Where does the string "agent" appear in the records? Copy every line that contains it.
***** RECORDS FOR PROCESSING *****
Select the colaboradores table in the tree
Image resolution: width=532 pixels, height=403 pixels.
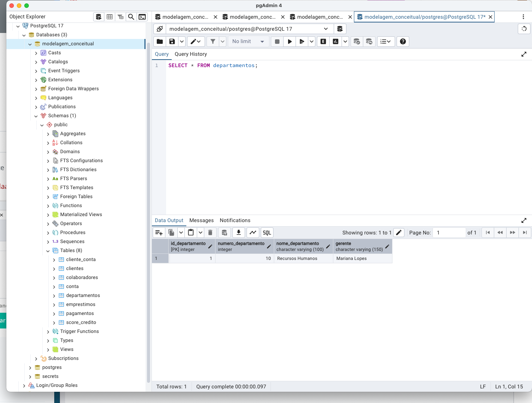[82, 278]
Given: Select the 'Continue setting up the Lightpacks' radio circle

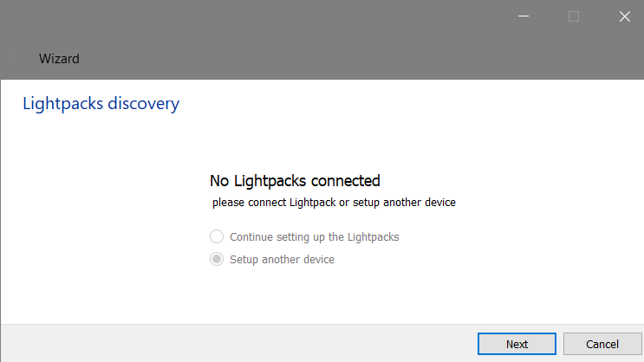Looking at the screenshot, I should coord(217,236).
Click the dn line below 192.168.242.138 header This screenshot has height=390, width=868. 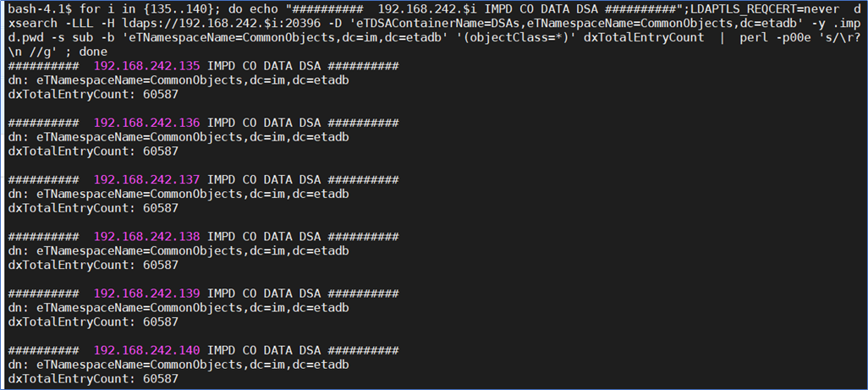179,250
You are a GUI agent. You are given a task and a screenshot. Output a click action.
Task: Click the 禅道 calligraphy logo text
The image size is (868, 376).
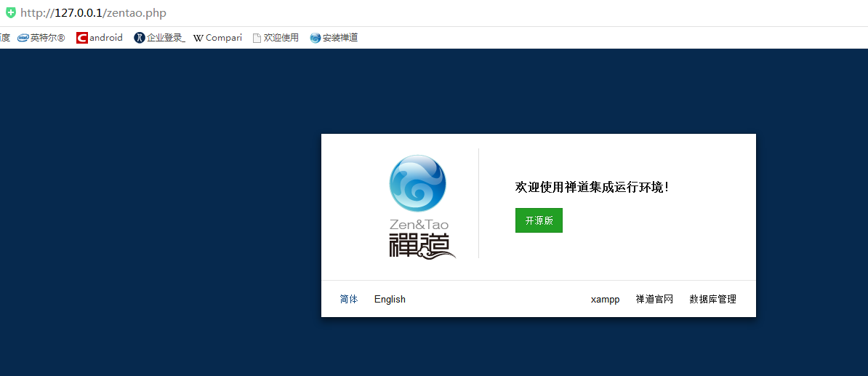tap(421, 245)
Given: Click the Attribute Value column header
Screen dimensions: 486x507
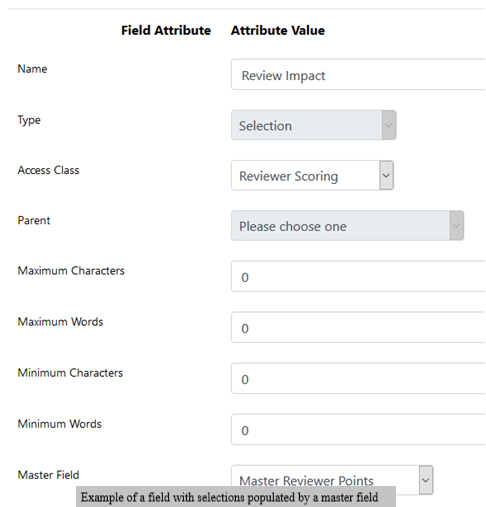Looking at the screenshot, I should click(x=278, y=30).
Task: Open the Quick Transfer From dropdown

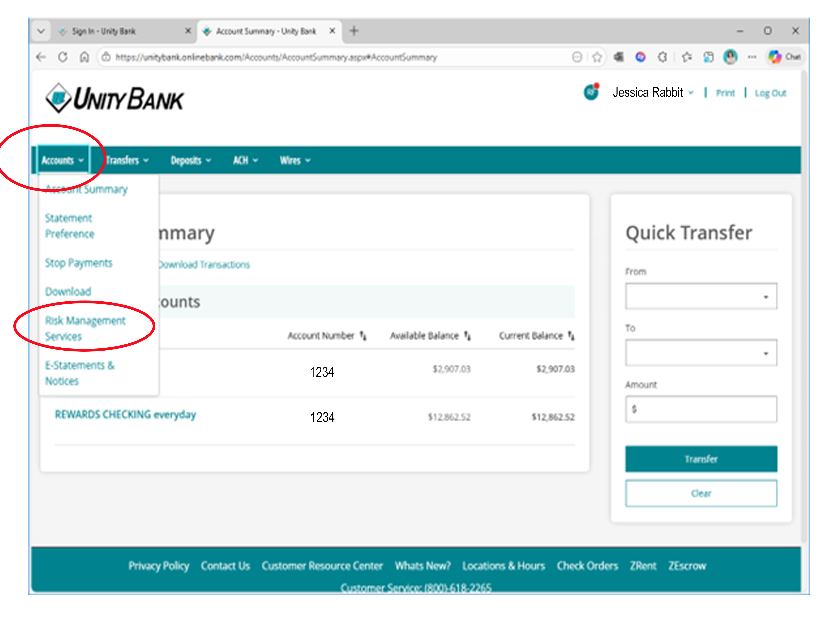Action: (x=701, y=296)
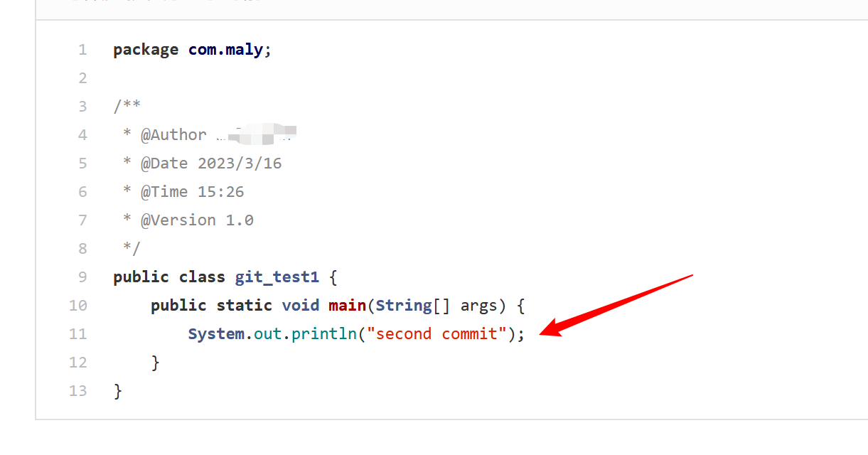Click the git_test1 class name

coord(277,277)
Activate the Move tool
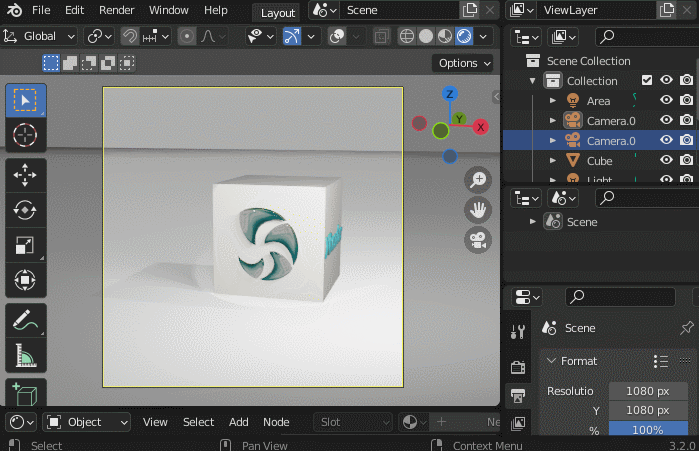 coord(25,174)
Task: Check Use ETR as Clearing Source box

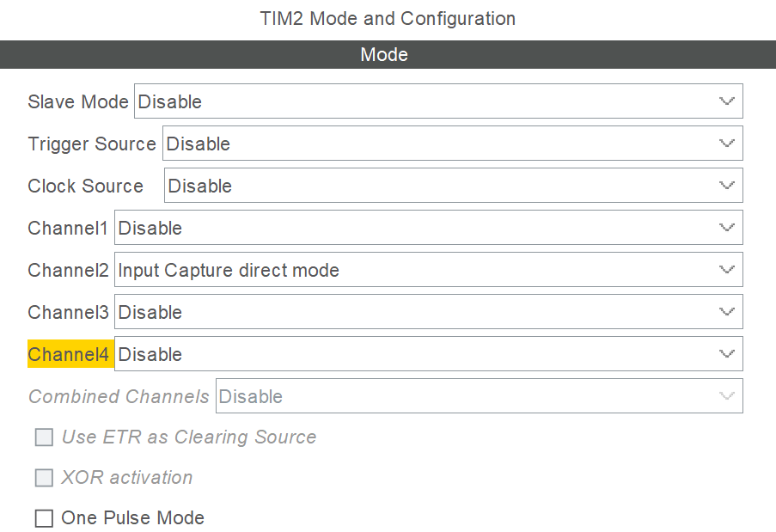Action: pyautogui.click(x=44, y=437)
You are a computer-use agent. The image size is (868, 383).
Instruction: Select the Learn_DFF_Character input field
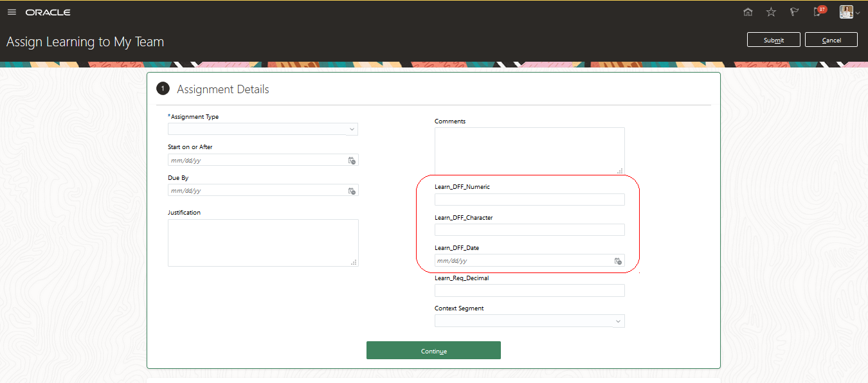click(x=529, y=230)
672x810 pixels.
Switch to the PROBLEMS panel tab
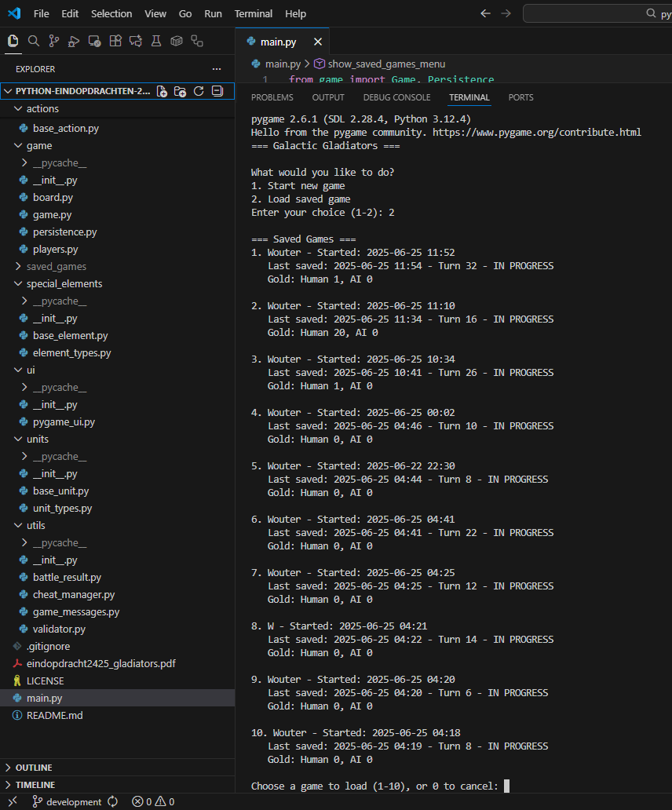[272, 97]
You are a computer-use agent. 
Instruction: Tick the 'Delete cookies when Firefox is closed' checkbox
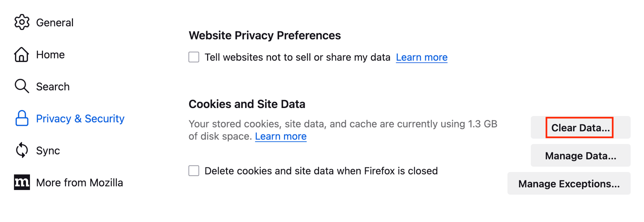point(194,171)
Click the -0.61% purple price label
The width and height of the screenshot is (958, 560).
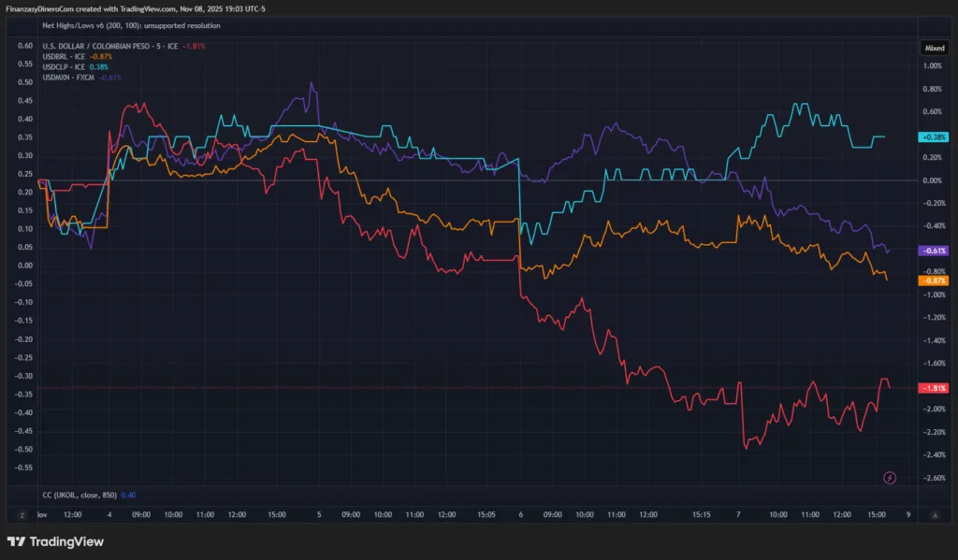click(934, 251)
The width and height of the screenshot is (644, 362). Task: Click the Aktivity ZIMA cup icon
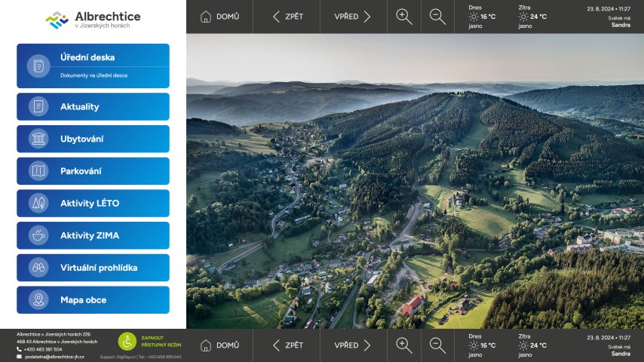(x=38, y=235)
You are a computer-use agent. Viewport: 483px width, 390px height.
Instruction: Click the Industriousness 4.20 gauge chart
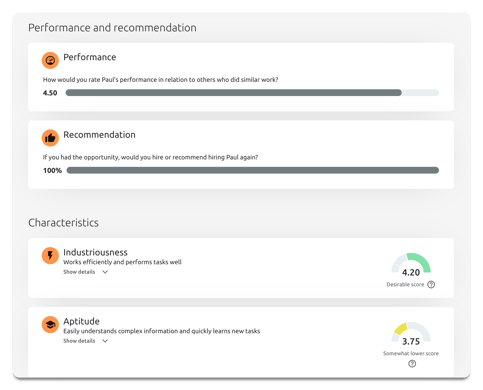411,265
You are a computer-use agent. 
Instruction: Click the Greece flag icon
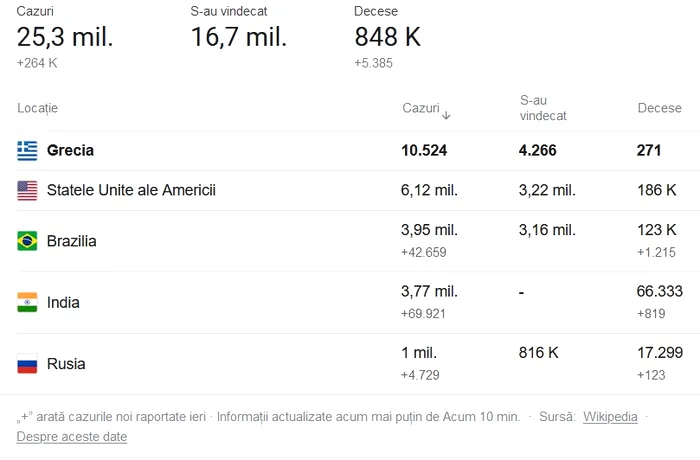pos(27,151)
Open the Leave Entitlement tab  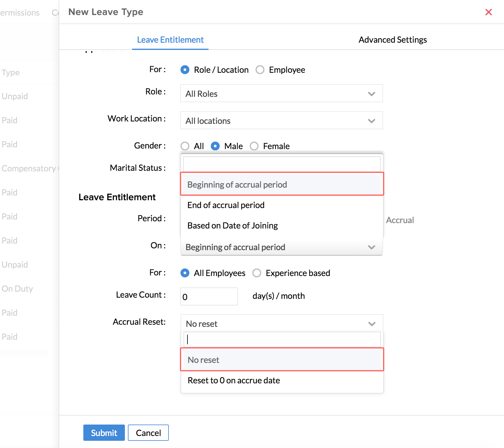(x=170, y=40)
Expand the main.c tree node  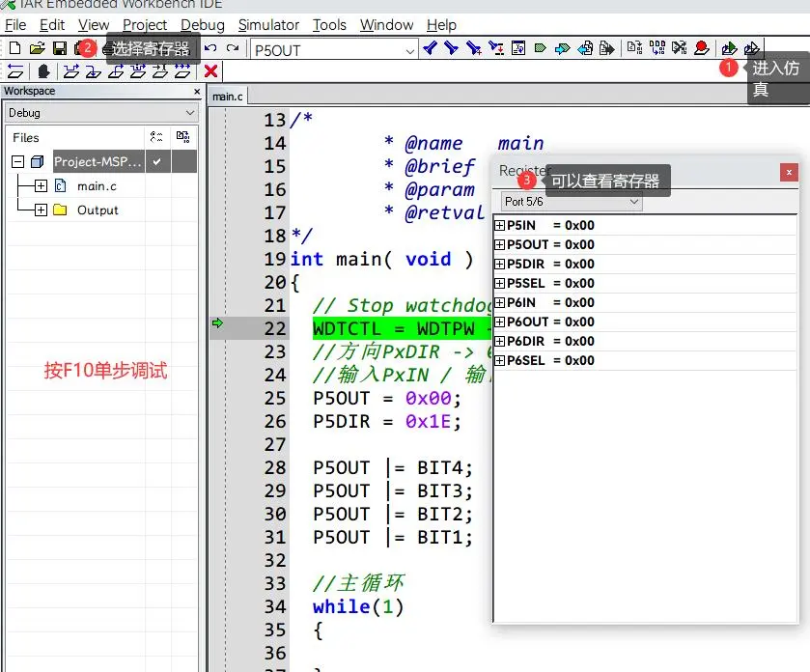[41, 185]
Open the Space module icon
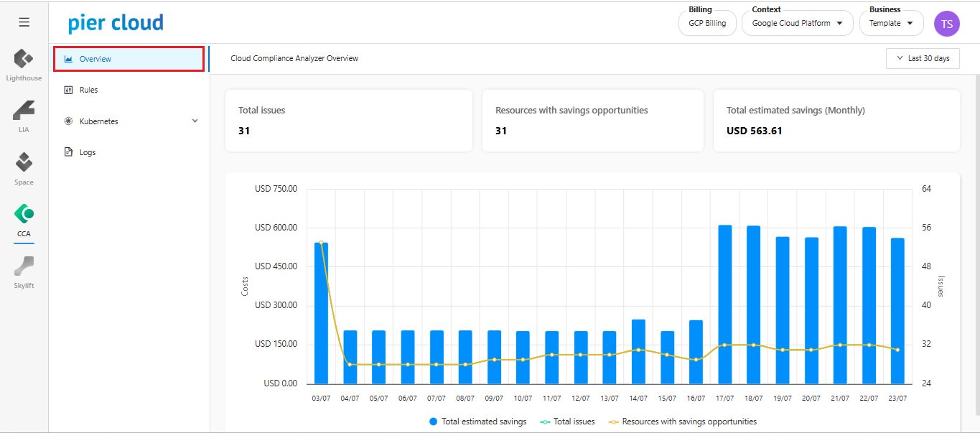 24,164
*****
◆ SOLUTION BELOW
You are a GUI agent. You are given a task and a screenshot. Output a click action.
You are a computer-use agent. The image size is (868, 383).
You are a computer-use agent. 
You are a computer-use agent. Viewport: 483px width, 390px height.
You are a computer-use agent. 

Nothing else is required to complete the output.